Objectivity/DB Spark Adapter : Spark Adapter Tutorial
Spark Adapter Tutorial
The Spark Adapter tutorial will show how a Spark driver application interacts with an Objectivity/DB federated database, using Spark SQL and Scala.
Tutorial Setup
1. Download the tutorial sources from the Objectivity Developer Network Learning Center.
2. Extract the files, noting the top-level ObjySparkTutorial directory.
3. If you haven’t already done so, install and configure ThingSpan by following the ThingSpan Setup steps in the ObjySparkTutorial\readme file. These steps describe:
Where to find the ThingSpan installer.
How to set up your environment variables and Objectivity license file.

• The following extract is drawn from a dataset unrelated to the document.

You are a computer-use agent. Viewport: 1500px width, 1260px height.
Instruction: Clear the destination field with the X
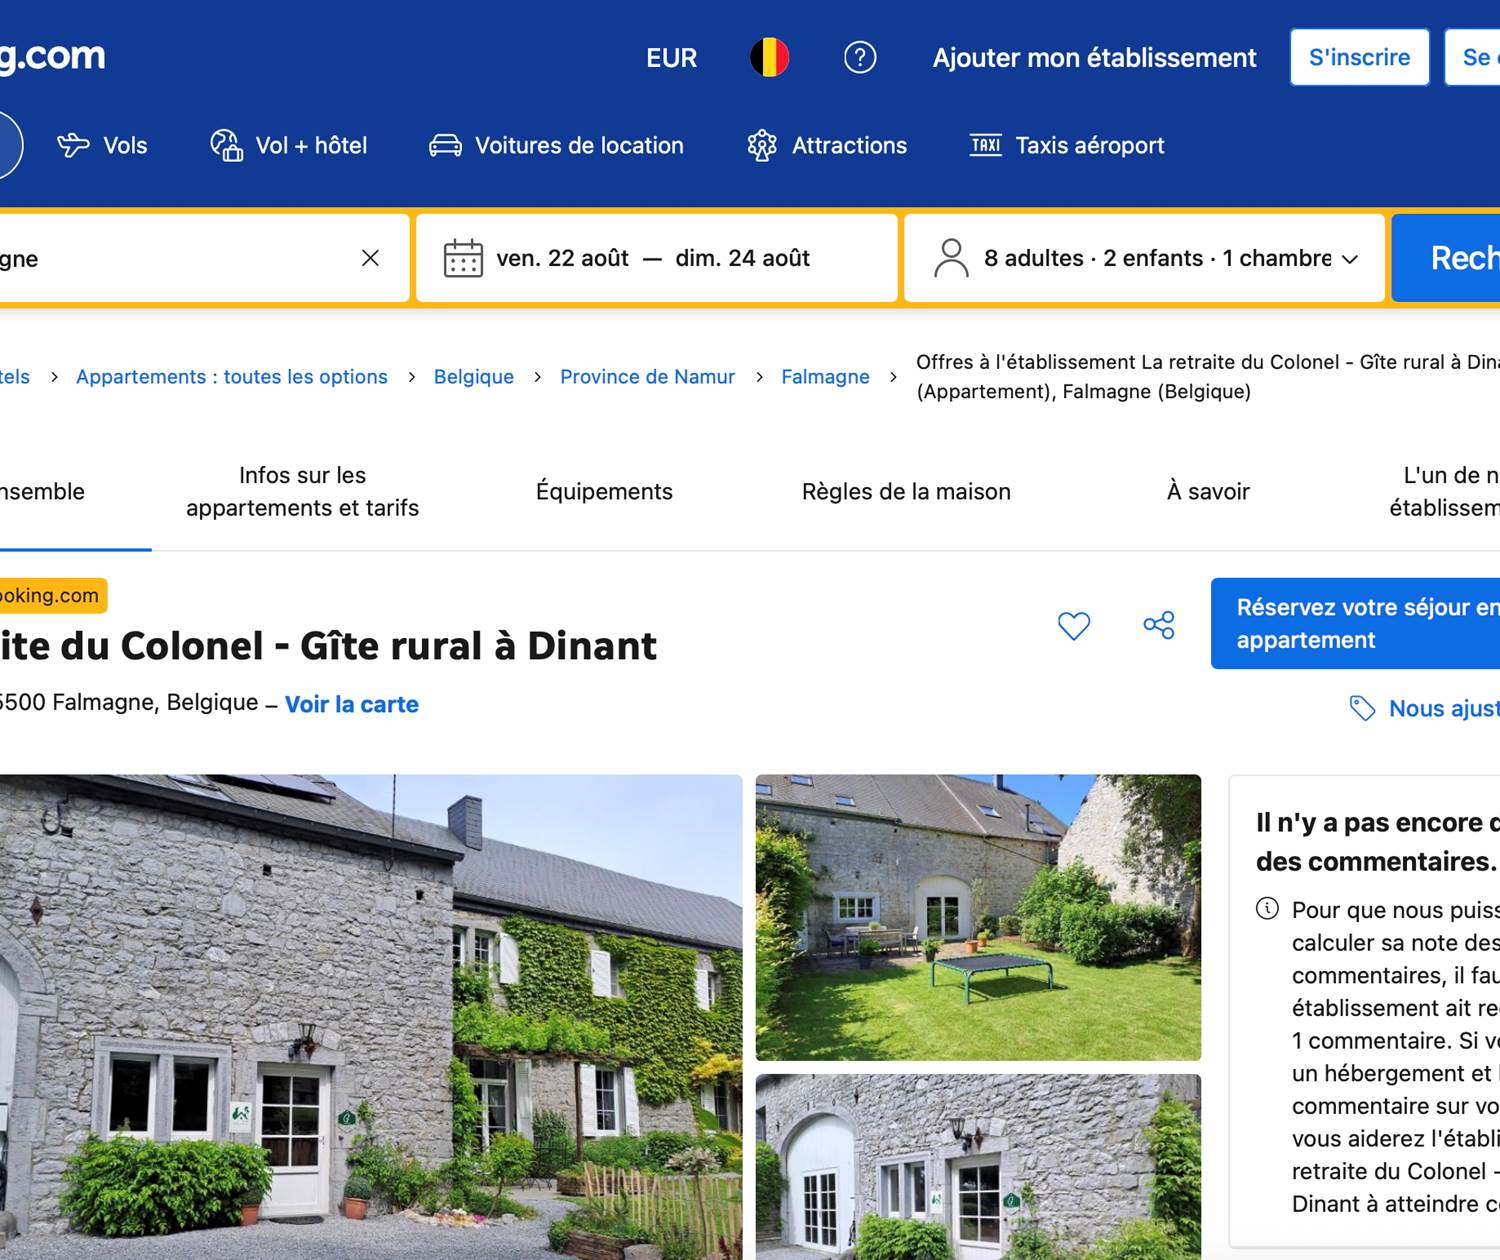click(x=370, y=258)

4. If you haven’t already done so, follow the Spark Setup steps in the ObjySparkTutorial\readme file. These steps describe:
Where to find the required third-party tools.
How to set up your environment variables for these tools.
5. Follow the Tutorial Setup steps in the ObjySparkTutorial\readme file. These steps:
Build the tutorial application.
Create an Objectivity/DB federated database.
Note:You must complete the setup steps in the readme file before working through the various tutorial tasks.
The tutorial uses the Gradle build automation system to build the sample Spark driver application and to run various tasks. For more information about Gradle, refer to their website.
Tutorial Task Overview
The following table summarizes the tasks that you will complete as you work through this tutorial.
Tutorial Tasks
Topic
Store new objects in the federated database using a Spark SQL data frame.
Perform an inner join on a data frame loaded from the federated database and a data frame loaded from a JSON file, writing results back to the federated database.
Load an Objectivity/DB data frame in which objects of a given type are identified by their OIDs, then modify and write back particular objects.
Add new schema for objects that have relationships to each other, then learn how to distribute instances of these types using a round robin strategy across multiple storage locations.
Create objects and establish relationships between them using inner joins.